(Stored data):

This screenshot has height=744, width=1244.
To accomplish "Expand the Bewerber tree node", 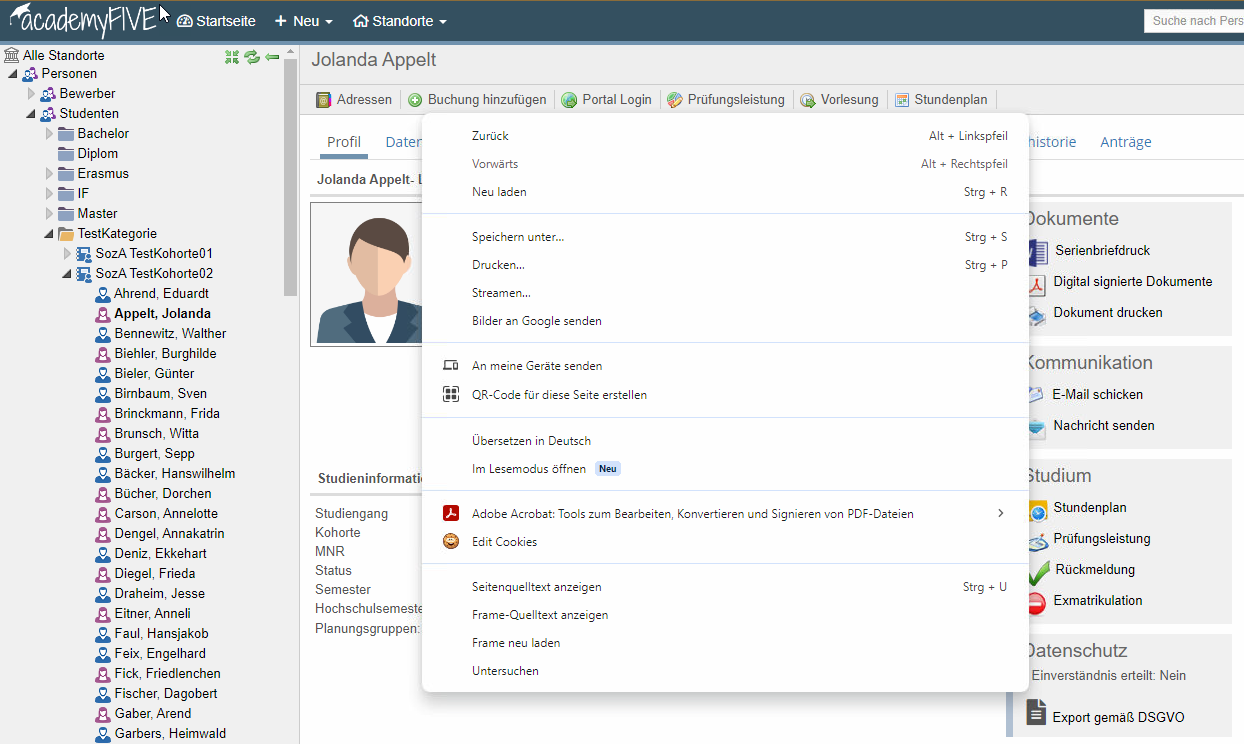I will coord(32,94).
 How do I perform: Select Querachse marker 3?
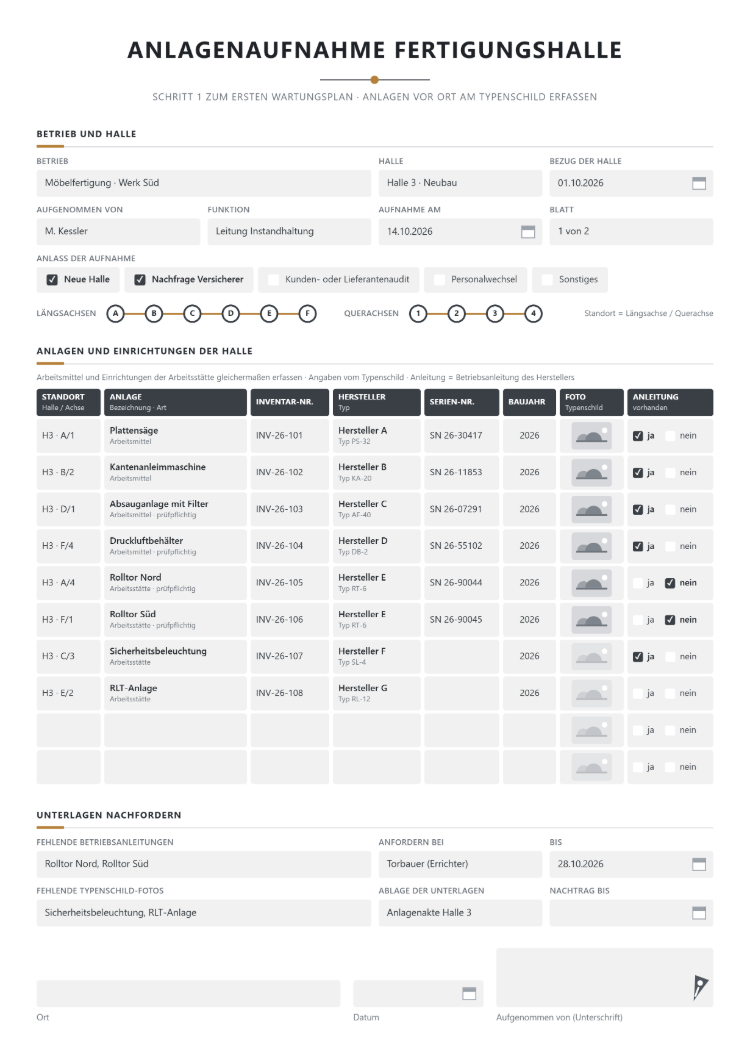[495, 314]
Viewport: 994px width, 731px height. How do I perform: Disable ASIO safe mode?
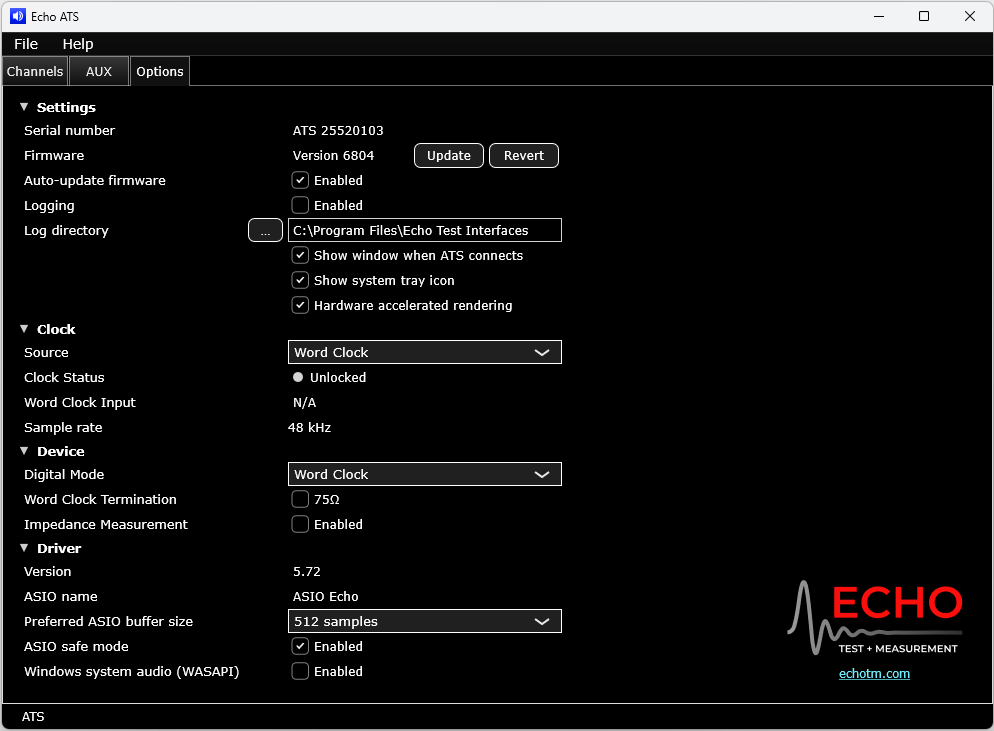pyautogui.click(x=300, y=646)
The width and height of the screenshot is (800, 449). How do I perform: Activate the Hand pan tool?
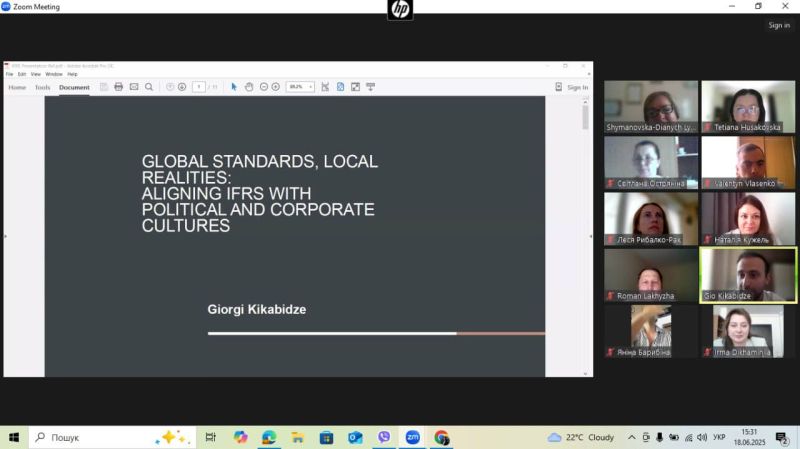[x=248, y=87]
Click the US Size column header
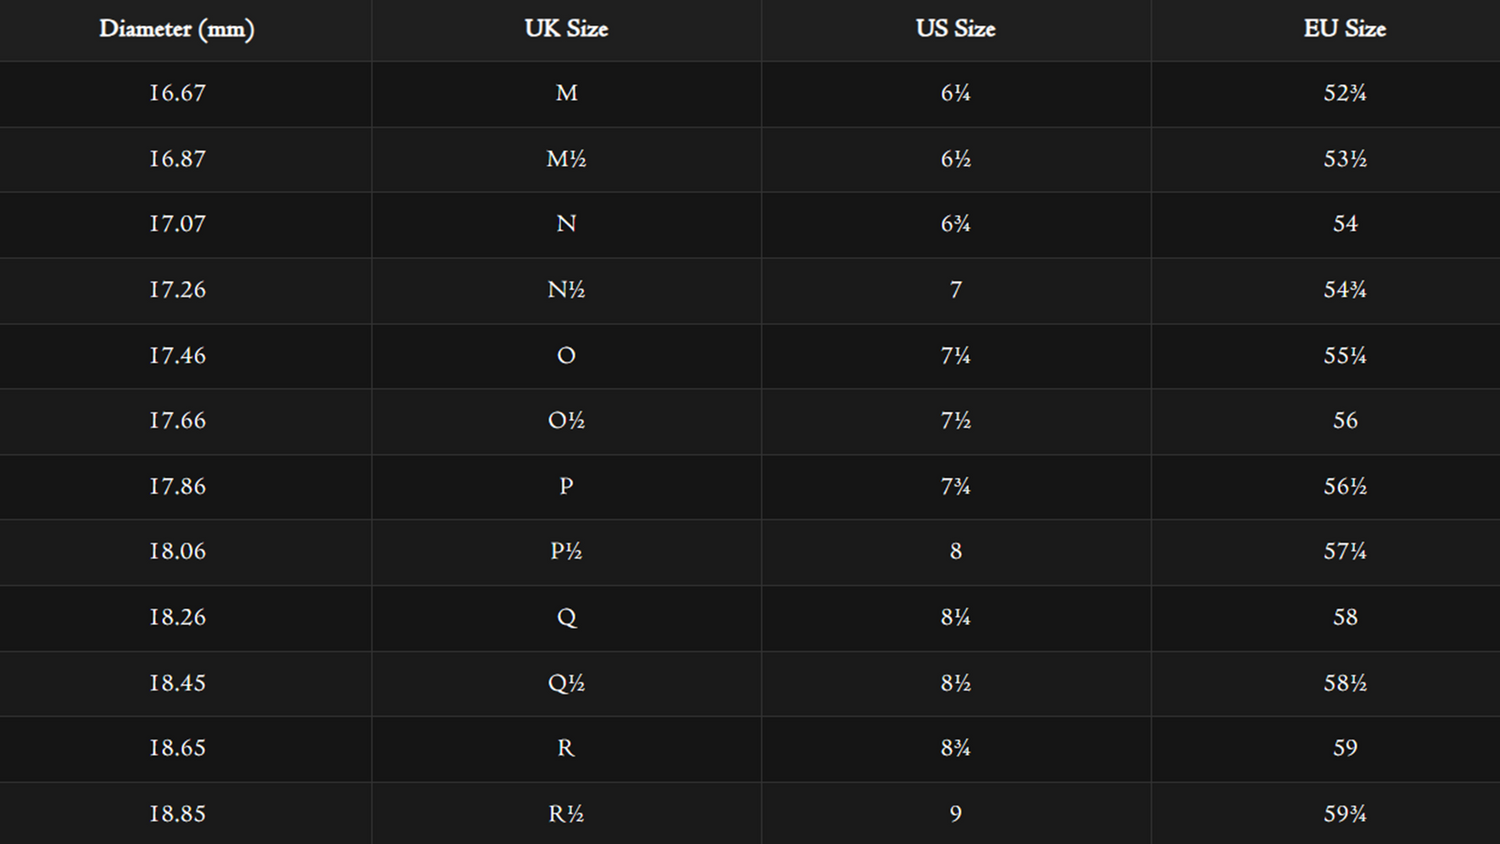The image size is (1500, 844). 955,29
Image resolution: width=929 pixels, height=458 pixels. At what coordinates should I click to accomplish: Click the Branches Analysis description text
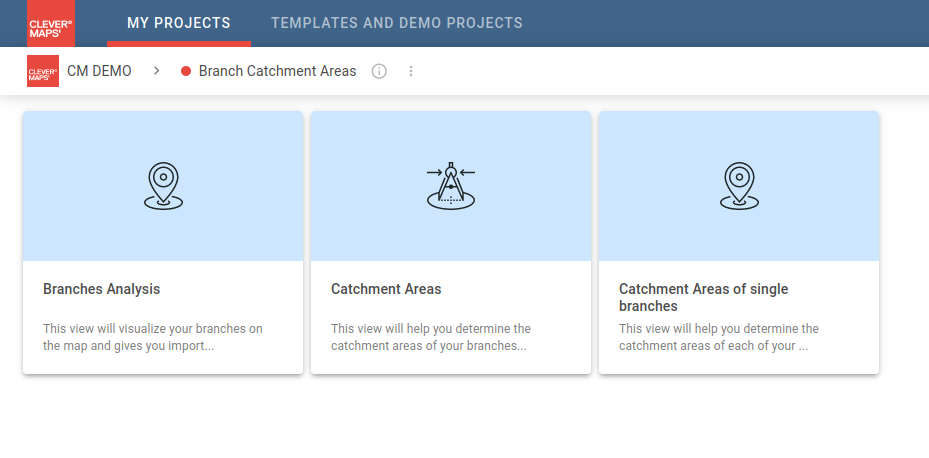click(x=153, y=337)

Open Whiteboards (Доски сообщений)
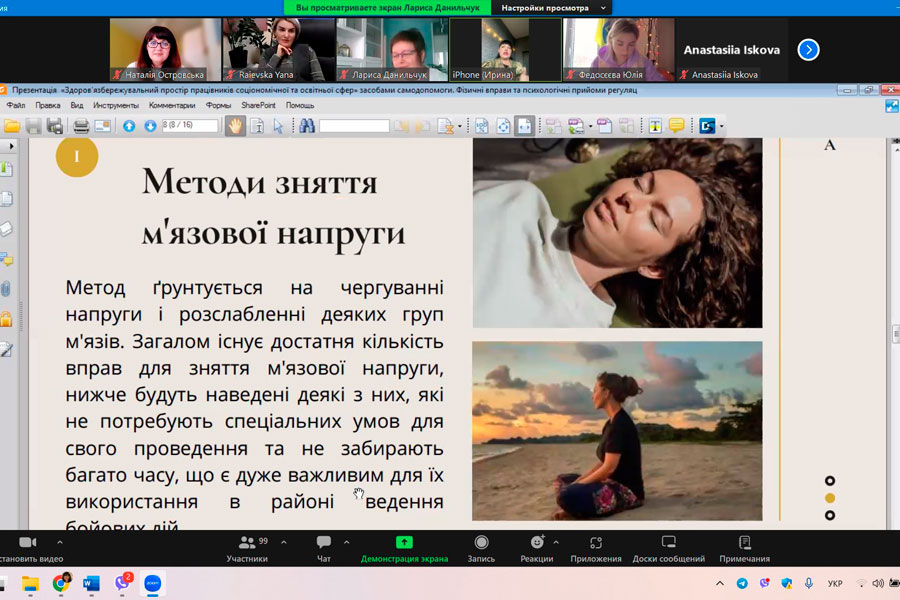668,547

(Your goal): Please retype exactly the lines from the one containing "Image resolution: width=929" to the last line of the records above, both included, without any pictures.

(Solution to the exercise):
Image resolution: width=929 pixels, height=458 pixels. At what coordinates should I click to accomplish: Click the Branches Analysis description text
click(x=153, y=337)

Open Whiteboards (Доски сообщений)
668,547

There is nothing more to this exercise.